Stephen Toplis, head of research at Bank of New Zealand, told Bloomberg last month: “Just imagine how bad it would look like if China fell off the rails. Don’t forget Australia is itself heavily dependent on China. So if China went down the gurgler it would not only take [New Zealand’s] direct exports down, it would take the indirect exports [to Australia] as well.”

 

The opposition Labour Party and the trade unions have been entirely complicit in the National government’s attacks on the working class.

 

From the outset, Key’s strategy rested on forming an alliance with the union bureaucracy, initiated with a “Jobs Summit” early last year that was primarily aimed at cutting jobs and lowering wages in the public sector. The Council of Trade Unions has ensured the orderly closure of plants, the introduction of shorter work weeks, and the suppression of any worker resistance. Despite the onslaught on jobs, wages and conditions, in 2009 there were just 18 recorded strikes, involving 2,010 workers and 1,382 person-days of work lost—a historic low.

 

The opposition Labour Party shares the same basic agenda as the National government—making working people pay for the economic crisis.
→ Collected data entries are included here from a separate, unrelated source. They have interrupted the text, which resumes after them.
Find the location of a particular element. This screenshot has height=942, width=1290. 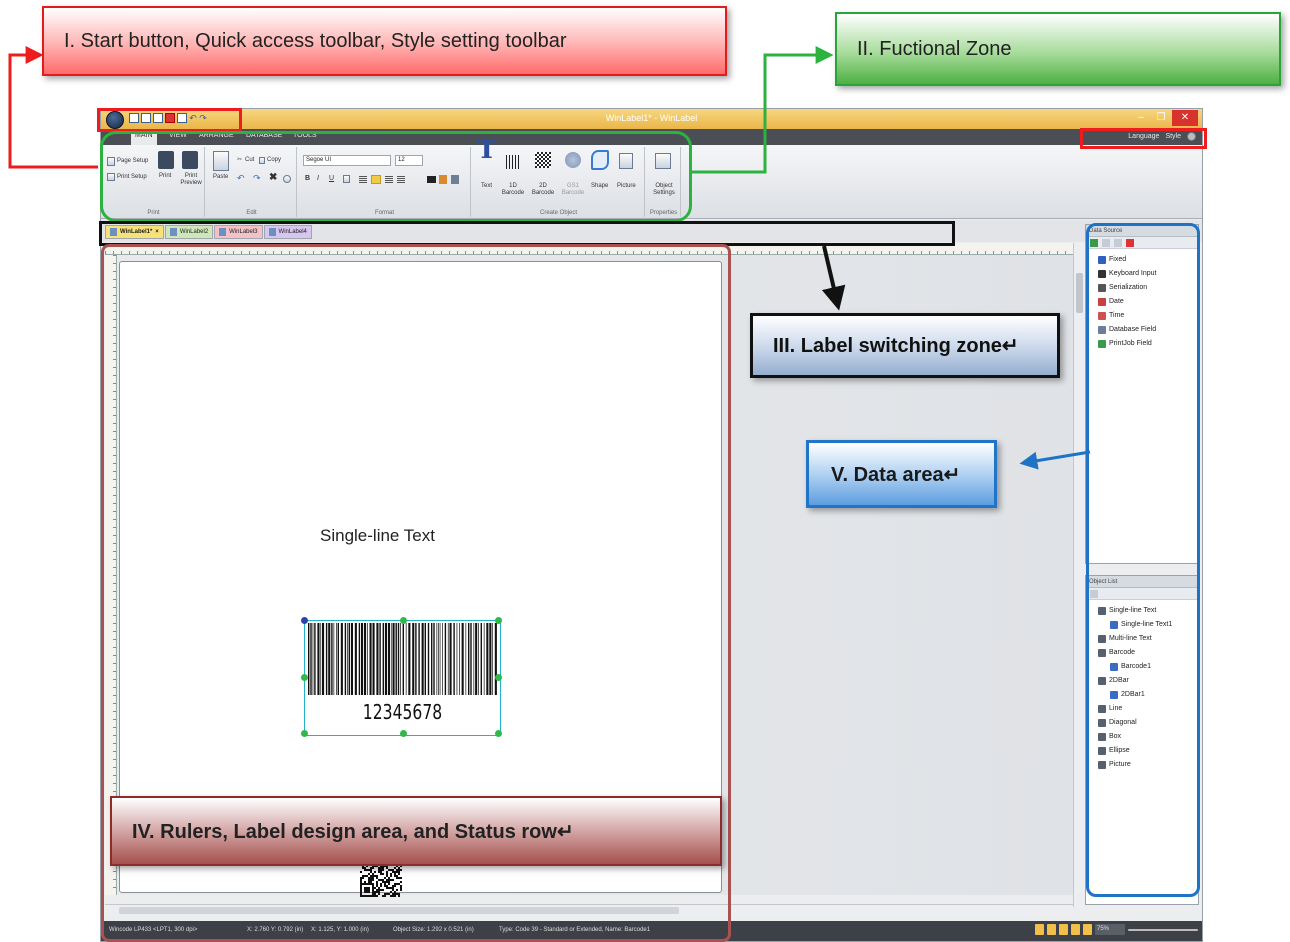

zoom-controls: 75% is located at coordinates (1116, 930). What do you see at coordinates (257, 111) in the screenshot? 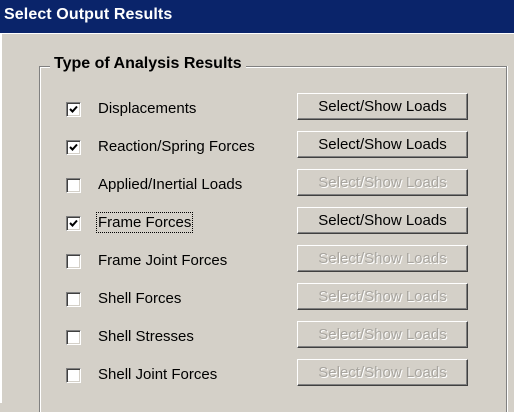
I see `result-row-displacements: Displacements Select/Show Loads` at bounding box center [257, 111].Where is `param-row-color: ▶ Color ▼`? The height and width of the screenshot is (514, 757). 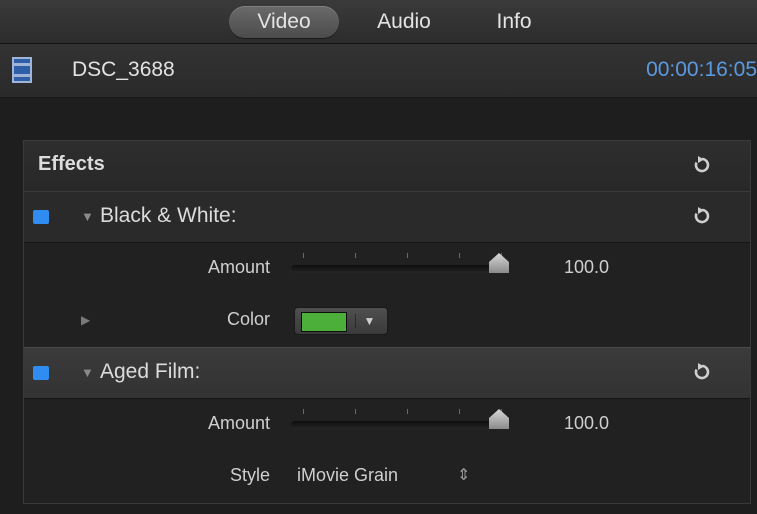 param-row-color: ▶ Color ▼ is located at coordinates (387, 321).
The sole purpose of the party’s rediscovery of its “blue-collar” roots, once it left office, has been to divert growing popular anger into safe, parliamentary channels. At the height of the recession, Labour was at pains to reassure big business of its loyalty, announcing its own plans to guarantee the banks and finance companies and provide whatever stimulus they needed.

 

Labour has demagogically declared that the economic recovery must be “for the many, not the few”. Leader Phil Goff acknowledged the social crisis in a keynote speech in January, declaring that the “gap between those at the top and most New Zealanders has grown too large.” His solution, however, was to declare that Labour would limit the pay of state sector CEOs, which, he explained, was in line with the policy of the British Conservative Party. He also raised the right-wing nostrum of “personal responsibility” signalling his party’s agreement with further inroads into welfare payments.